I am pleased to join you this morning in Abingdon as construction begins on two federally funded improvements to Washington County's public water infrastructure that are expected to meet the County's water needs for the next 40 years.
Today construction begins on a federally funded expansion of Washington County's water treatment plant, located on the Middle Fork of the Holston River, which will triple its size. Construction also begins on a new water storage facility, which will serve as the receiving tank for the expanded water treatment plant and as the primary water storage facility for the 20,000 residents and businesses that rely on Washington County's public water service.
Adequate and reliable public water systems are essential to maintaining the high quality of life in Southwest Virginia as well as to achieving our economic development goals for the region. For these reasons, working with our area's leaders to expand our water and wastewater infrastructure is one of my highest priorities.
I have been actively working with the Washington County Service Authority to secure the federal funds necessary to improve the County's public water infrastructure and provide services to more homes and businesses. Washington County has been experiencing residential and economic growth in recent years, and as a result, the demand for public water services in the County is outpacing the water treatment plant's capacity. In addition, the County's primary water storage facility is in need of repair and is inadequate in size to meet the County's water storage needs.
To address this problem, at my urging, the U.S. Department of Agriculture, through its Rural Development Agency, has provided a low-interest federal loan of $26 million to the Washington County Service Authority to nearly triple the size of the water treatment plant. This amount represents the entire project cost.
In addition, the Rural Development Agency has provided a low-interest federal loan of $5 million to the Service Authority for the construction of a new water storage facility, which when completed will serve as the receiving tank for the water treatment plant. The $5 million in federal funding will cover the entire cost of construction of the water storage tank.
With the benefit of the federal funds, Washington County's water treatment plant on the Middle Fork of the Holston River will undergo two phases of improvements that will nearly triple its size. The first phase will increase the plant's treatment capacity from 4.6 million gallons per day to 6.6 million gallons per day. The first phase will also include the construction of a new pumping station and a new filter. It is expected that construction will be completed on this phase in one year.
After completion of the first phase of construction, the second phase will commence, which will expand the plant's capacity to 12 million gallons per day. Additionally, as part of the second phase, a new raw water intake will be installed on the South Fork of the Holston. Four new filters will be added, and a building for laboratory, chemical work and office space will be constructed. Construction on the second phase of the expansion is expected to be completed in two years.
With the $5 million in additional federal funds, a new 4 million gallon water storage tank will be constructed to serve as the water treatment plant's receiving tank and the County's primary water storage facility. As part of the project, 4,000 feet of 24 inch water lines will also be installed. Construction on the new storage facility is scheduled to be completed in 9 months.

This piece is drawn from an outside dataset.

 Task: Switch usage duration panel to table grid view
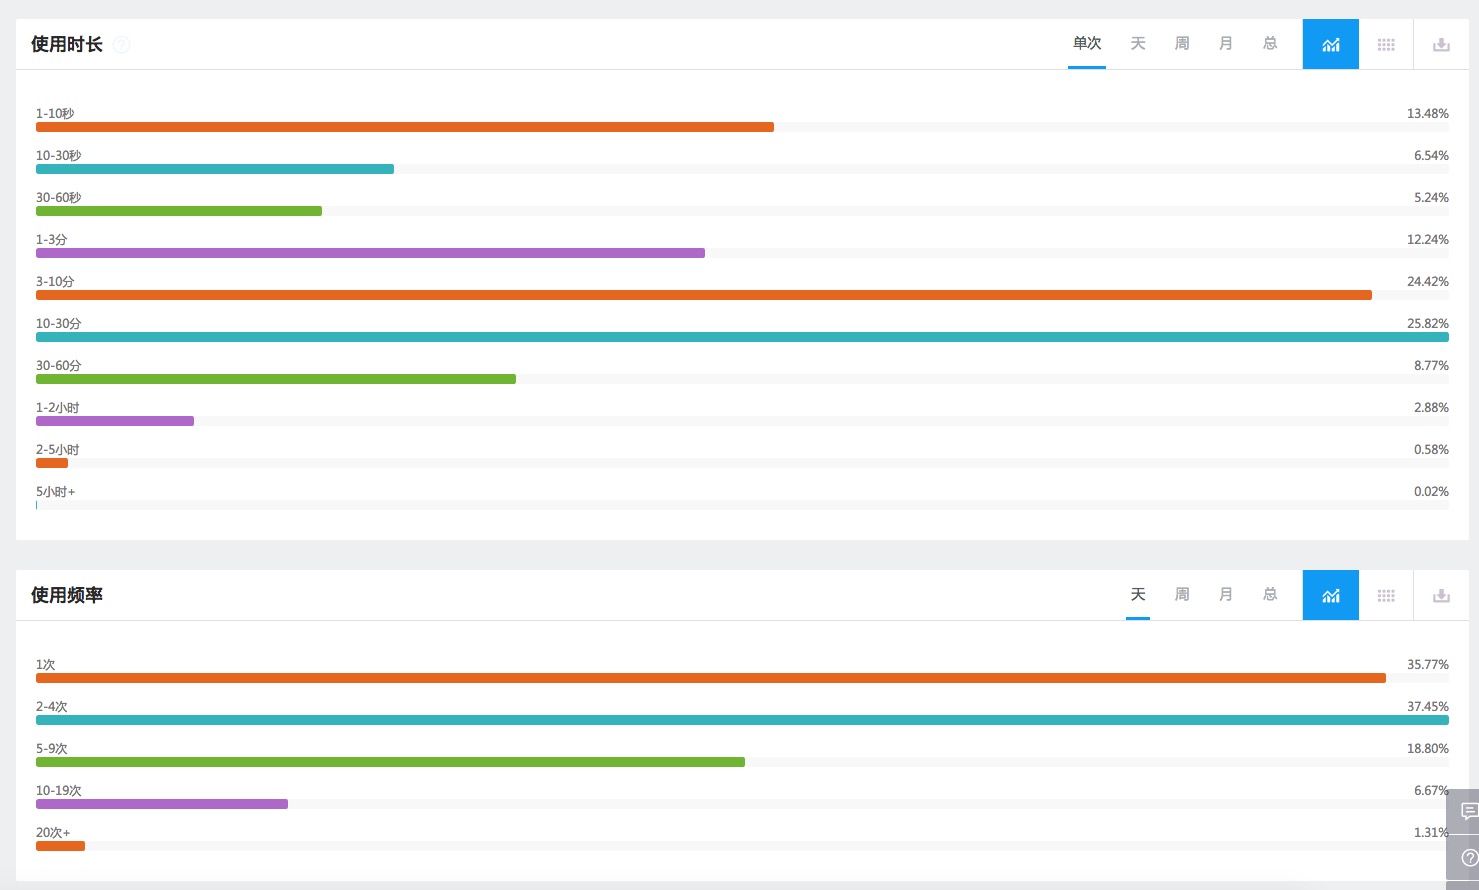pyautogui.click(x=1386, y=44)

The expanded water treatment plant along with the new water storage facility are expected to serve the County's water needs for the next 40 years, providing new public water services to as many as 1,300 homes in the areas of Washington County surrounding the Towns of Abingdon, Damascus, Glade Spring as well as the communities of Meadowview and Emory. In addition, the new public water infrastructure will make future commercial and industrial growth possible in the County.
I would like to take this opportunity to recognize a number of individuals whose efforts have been vital to advancing Washington County's public water infrastructure improvements on which construction begins today.
I would like to thank Travis Jackson, Area Director for the Rural Development Agency, and his excellent staff for their outstanding work to help Washington County secure the USDA funds for this project.
I also want to thank the Chair of the Washington County Service Authority, Gerald Cole, the Authority's Vice Chair, Joe Chase, and the other members of its Board of Commissioners for their leadership and foresight in meeting the County's water infrastructure needs.
I want to thank Robbie Cornett, the Service Authority's General Manager, and the other excellent staff members of the Authority for their efforts on behalf of this project.
Dulcie Mumpower, Chair of the Washington County Board of Supervisors, and the other members of the Board deserve our thanks today for their continued efforts on behalf of Washington county residents.
Finally, I would like to thank Derek Lyall, my Project Manager, for his continued work in support of water projects throughout the Ninth Congressional District.
The construction which begins today represents a significant step forward in our ongoing efforts to expand our region's water and wastewater infrastructure. I would like to thank everyone here for the cooperation and successful work toward the construction of the water treatment plant expansion and new water storage facility.